• [TASK TO COMPLETE]
Once the line holding "Where should I" is found in the listing below, write it out and each later line exactly, up to and including the one holding "1162x448 pixels. At".

[Opening THE DATA section]

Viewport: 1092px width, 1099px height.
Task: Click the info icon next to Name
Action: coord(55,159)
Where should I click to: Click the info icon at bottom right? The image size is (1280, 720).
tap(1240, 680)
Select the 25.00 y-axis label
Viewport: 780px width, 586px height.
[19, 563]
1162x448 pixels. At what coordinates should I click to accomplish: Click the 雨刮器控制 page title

[Closing THE DATA section]
[Opening THE DATA section]

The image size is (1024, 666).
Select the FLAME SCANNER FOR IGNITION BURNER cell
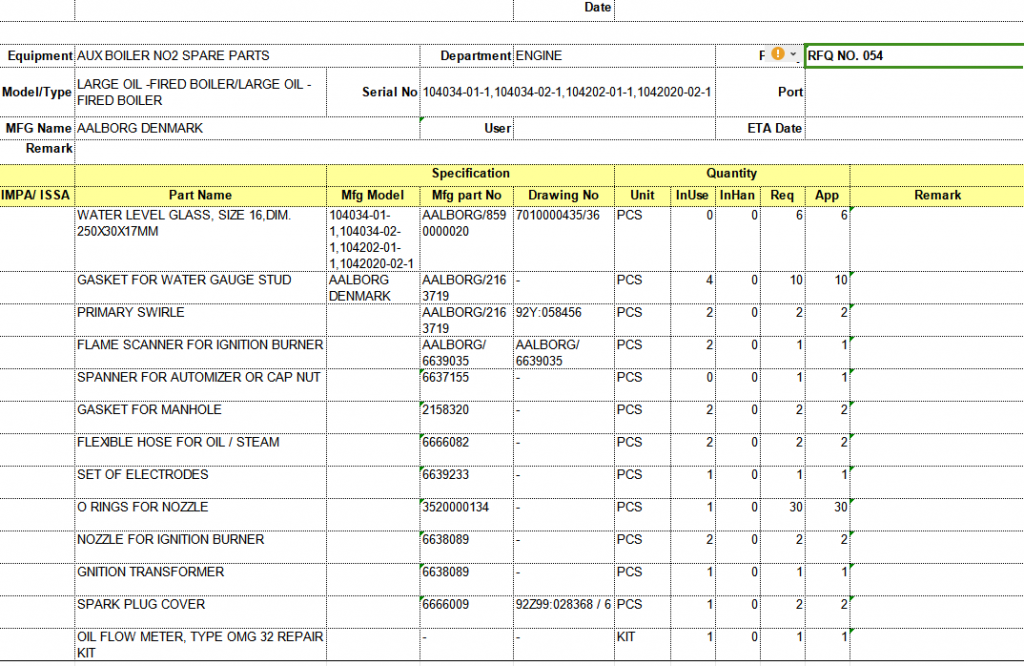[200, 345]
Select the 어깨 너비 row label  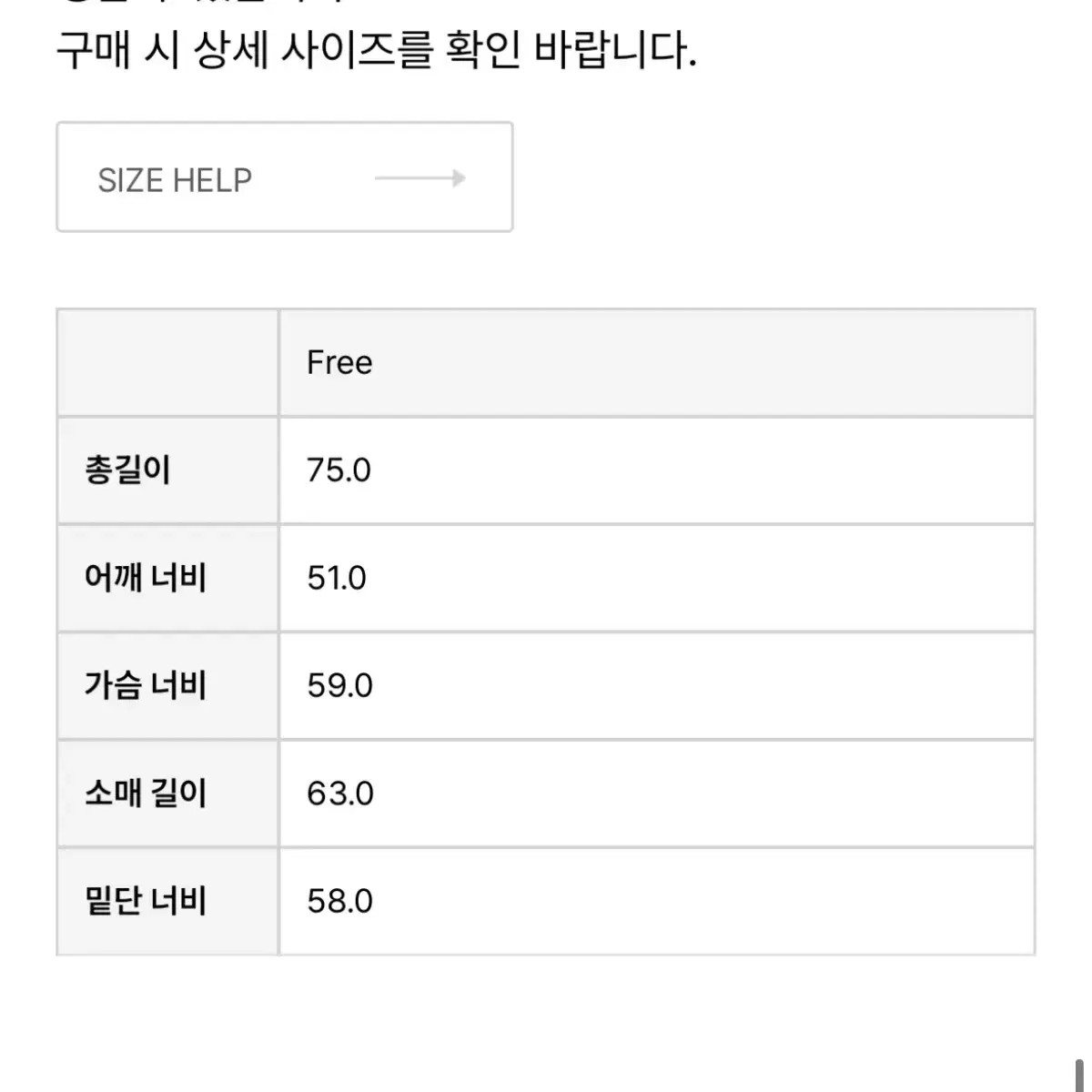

[Closing THE DATA section]
[Opening THE DATA section]

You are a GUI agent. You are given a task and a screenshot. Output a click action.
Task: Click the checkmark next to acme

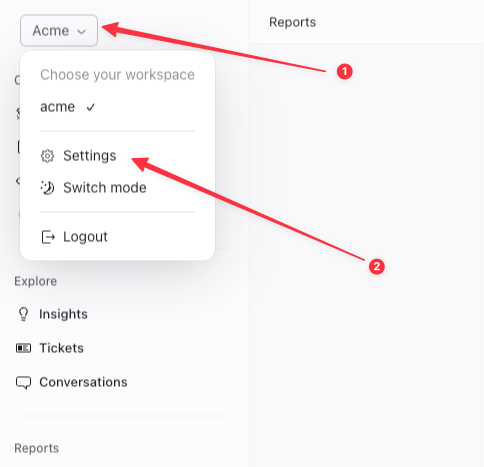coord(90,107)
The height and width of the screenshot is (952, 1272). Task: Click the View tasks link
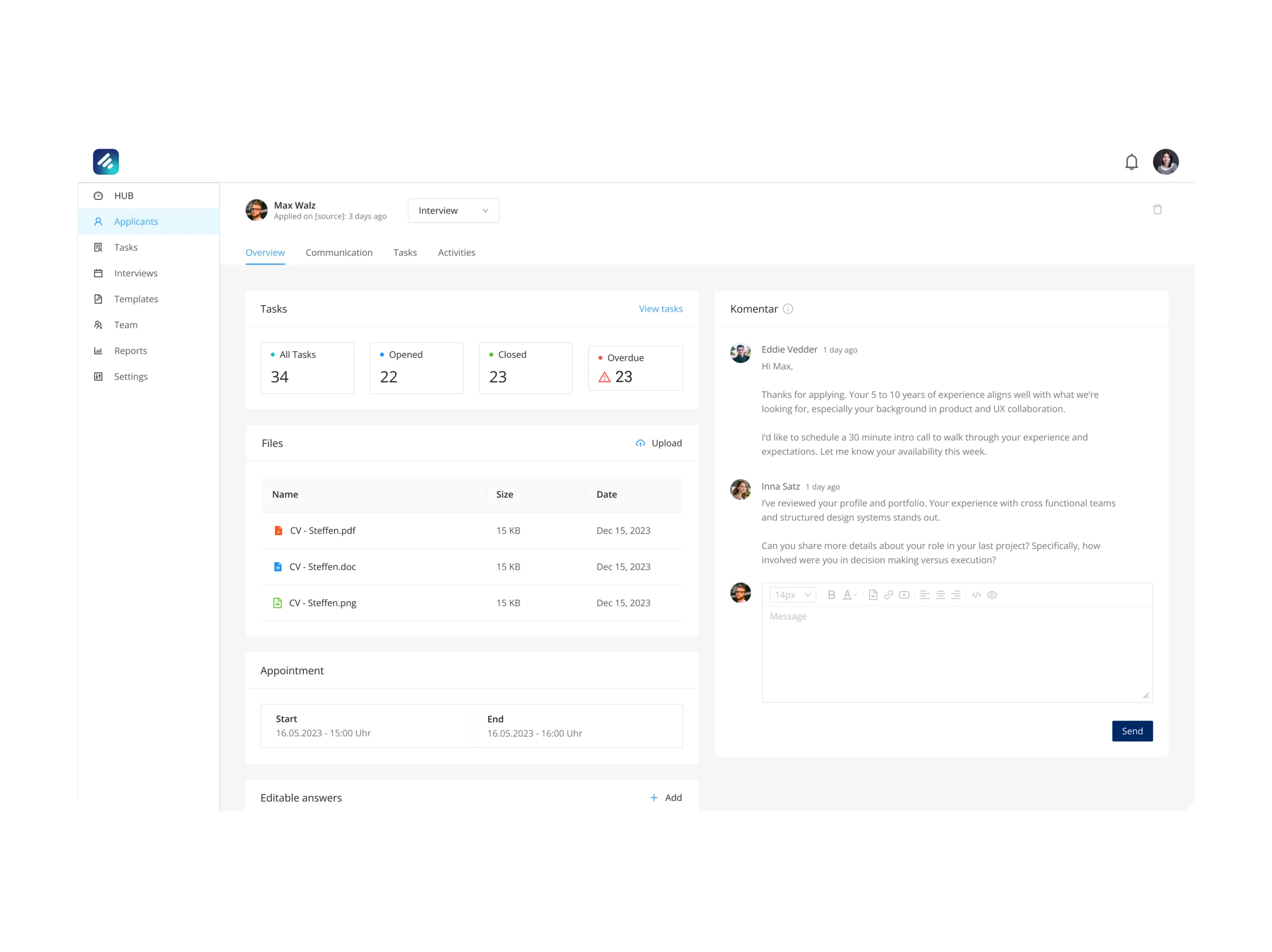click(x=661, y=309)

[Closing THE DATA section]

• [EXERCISE RESULT]
Where should I click to: Click the info icon at bottom right? The image size is (1280, 720).
tap(1240, 680)
Select the 25.00 y-axis label
Viewport: 780px width, 586px height.
[19, 563]
1162x448 pixels. At what coordinates should I click to accomplish: Click the 雨刮器控制 page title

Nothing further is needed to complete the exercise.